Many pathologies can present themselves acutely with symptoms and signs similar to that of acute ICH. The common symptoms of headache and nausea along with clinical manifestations of decreased consciousness, confusion, seizures, and focal neurological deficit are often seen with other intracranial hemorrhages, such as a subarachnoid hemorrhage (SAH) and a subdural hemorrhage (both acute and chronic), neoplasms (primary and secondary), and infection.

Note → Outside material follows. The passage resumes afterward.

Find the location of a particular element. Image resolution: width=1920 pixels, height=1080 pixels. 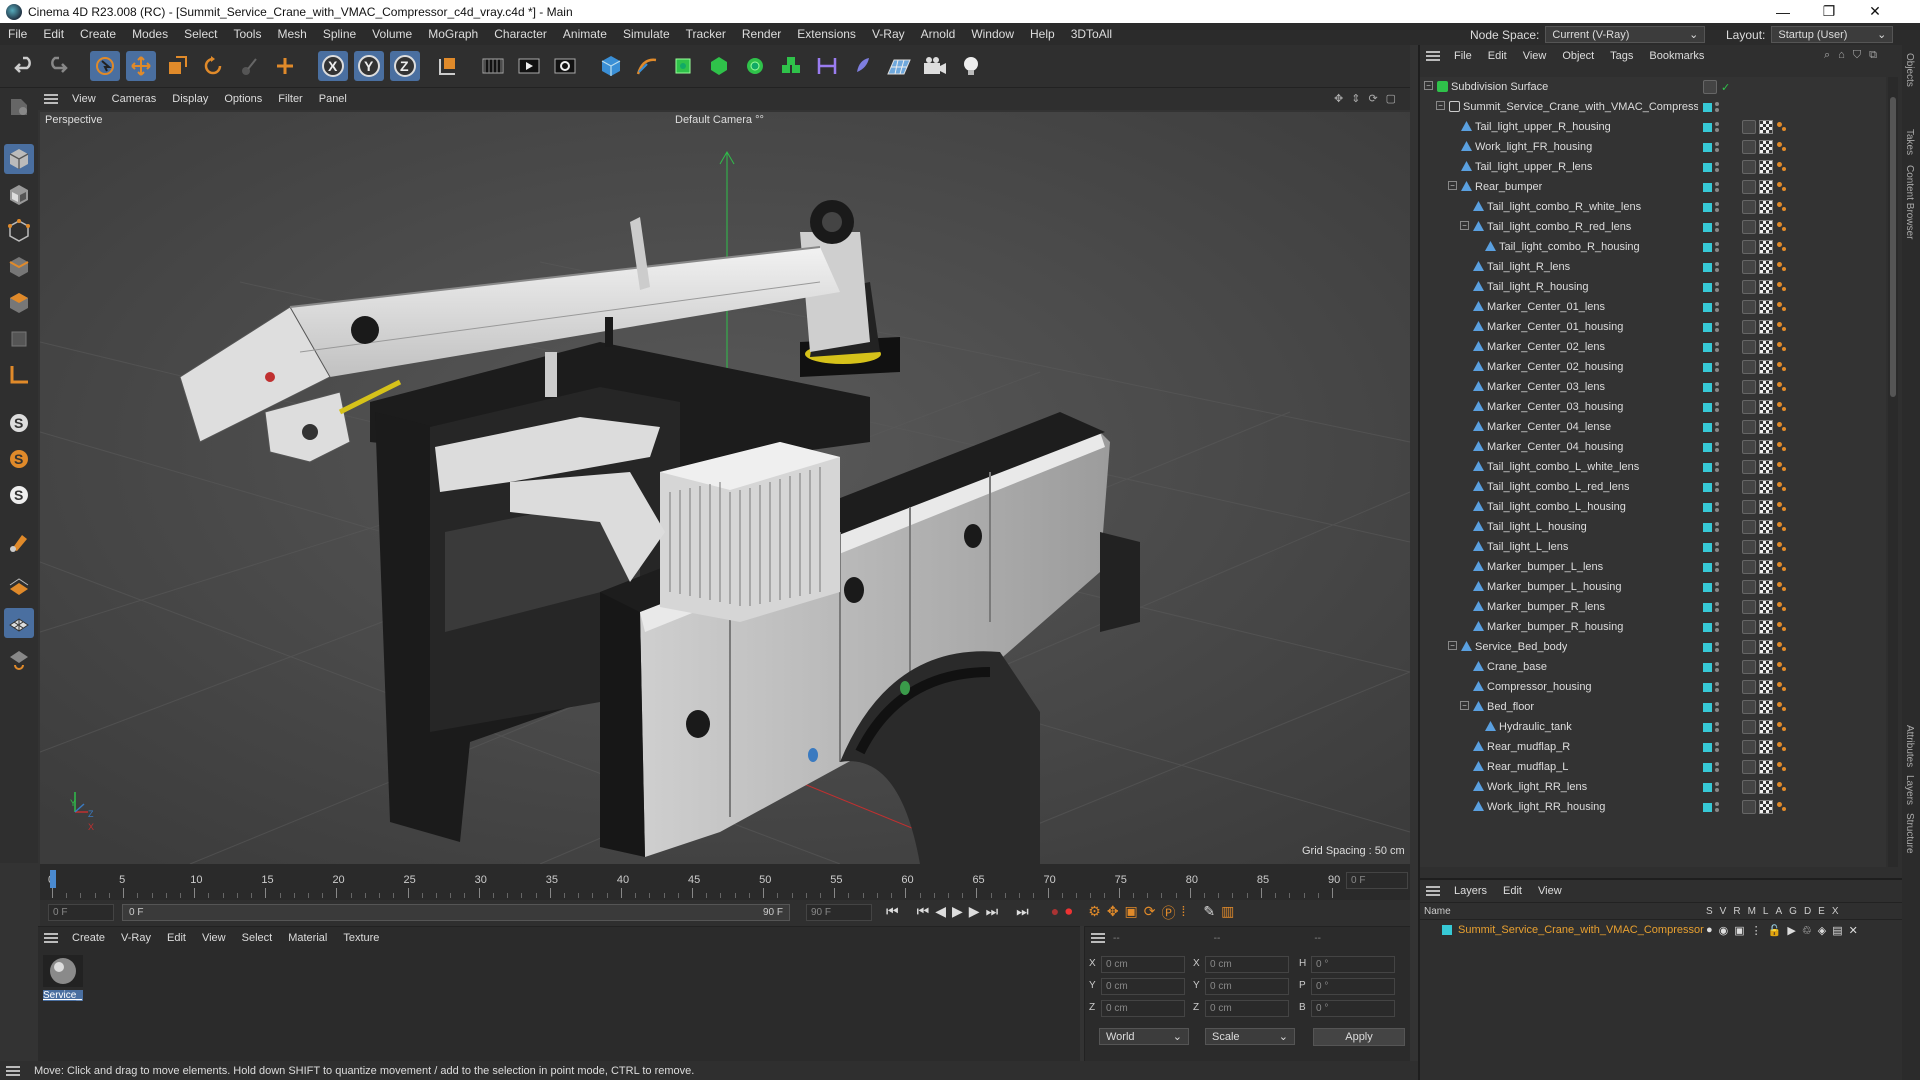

Brain tumors frequently present insidiously. Due to their gradual growth, most patients can compensate until the intracranial pressure is high enough to produce symptoms of headache, nausea, vomiting, seizures, and decreased GCS. On closer examination of the history, there is often evidence of a subtle progressive history, and contrasted CT imaging is often required to make a diagnosis. Patients with neoplastic lesions may present with hemorrhages into a primary or secondary brain tumor in some situations. This can cause diagnostic uncertainty that often requires delayed imaging, in the form of MR, to make a more accurate diagnosis of underlying pathology.

Prognosis

Acute ICH can be a catastrophic event with the mortality largely predicted by the hematoma size, location, and the patients’ GCS on admission.  At 30 days, the mortality rate can be as high as 50%, with most of these deaths occurring within 24 hours of the initial insult, with intraventricular blood and hydrocephalus often playing a large part in the patient’s deterioration. Patients presenting to the hospital with a GCS <9 and a clot size of 60 ml or more have a nearly 90% mortality rate. Posterior fossa and brainstem hemorrhages carry a poorer prognosis due to the propensity for the development of obstructive hydrocephalus and life-sustaining function, respectively. Less than 20% of patients that survive are seen to be autonomous at 6 months following the acute hemorrhage.  Further, factors such as the patients’ age and comorbidities also affect outcomes following ICH.

Although there are no definitive ways of predicting outcomes, early withdrawal of care can, in itself, lead to a self-fulfilling prophecy. Therefore full medical care and treatment should be offered to all patients with acute ICH who do not have an advance directive or known wishes for the first 24 to 48 hours post ictus.